琴子は慌てて壱道の脇をすり抜けると、勝手にパソコンの前に座り、音声を巻き戻した。
『突然こんな電話をしてすまない。僕はもうーーー』
「これ、変です」
先程までのわだかまりも忘れ、興奮してまくし立てる。
「いいですか。例えば、私が成瀬さんに電話をかけたとします。留守電でした、メッセージを入れます。・・・・
『もしもし、木下です。昨日はお疲れさまでした。またお電話します』
こんな感じです。
あとは、そうだな、例えば友達に久々に電話をかけたとします。
その時でも
『もしもし、琴子です。

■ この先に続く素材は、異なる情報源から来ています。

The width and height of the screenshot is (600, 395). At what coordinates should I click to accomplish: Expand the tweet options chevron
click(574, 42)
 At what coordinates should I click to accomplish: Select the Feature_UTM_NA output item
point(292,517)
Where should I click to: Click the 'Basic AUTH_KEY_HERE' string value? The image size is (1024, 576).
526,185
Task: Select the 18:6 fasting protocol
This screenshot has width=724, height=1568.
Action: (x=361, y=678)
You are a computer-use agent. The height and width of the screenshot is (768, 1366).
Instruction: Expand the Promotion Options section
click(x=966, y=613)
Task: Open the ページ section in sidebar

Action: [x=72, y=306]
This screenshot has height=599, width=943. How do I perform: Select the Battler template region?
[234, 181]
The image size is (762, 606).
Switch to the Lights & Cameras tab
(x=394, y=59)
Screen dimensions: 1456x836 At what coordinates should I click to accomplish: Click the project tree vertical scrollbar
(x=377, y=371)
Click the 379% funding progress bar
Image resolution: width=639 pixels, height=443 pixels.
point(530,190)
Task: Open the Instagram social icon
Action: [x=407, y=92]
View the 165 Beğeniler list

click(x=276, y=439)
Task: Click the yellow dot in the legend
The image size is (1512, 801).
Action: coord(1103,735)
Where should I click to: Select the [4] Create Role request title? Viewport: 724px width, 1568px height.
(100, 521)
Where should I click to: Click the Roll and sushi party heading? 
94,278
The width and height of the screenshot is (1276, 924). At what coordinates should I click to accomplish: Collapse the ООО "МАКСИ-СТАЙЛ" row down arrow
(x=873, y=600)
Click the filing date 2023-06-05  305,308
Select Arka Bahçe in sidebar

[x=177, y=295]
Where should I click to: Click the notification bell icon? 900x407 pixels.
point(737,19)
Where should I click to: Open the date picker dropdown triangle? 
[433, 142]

久しぶり!近々みんなで集まろうって話してて、また連絡するね!』
つまり電話をかけて、相手が出ずに留守番電話になる場合でも、つい言いますよね。
『もしもし』。
それと相手が身内やごく親しい人じゃなければこれも言うはずです。
『自分の名前』」
「……それで?」その目にほんの少し興味が宿る。
「その音声って本当に『電話』だったんでしょうか」
「おー悪いな」
狭間が携帯電話を片手に課に戻ってきた 。
「今回の件は、自殺の線が濃厚ながら、芸能人でマスコミも動く。
裏付け捜査はきちんとやるようにとの指示だ。
成瀬、初動もしてもらったし、お前が担当してくれ。
そうだな、一週間を目途に、報告書だけ形になればいいから。
ただし単独捜査は禁止だ。もうひとり誰でもいいから選べ」
壱道が瞳だけ動かして琴子を見た。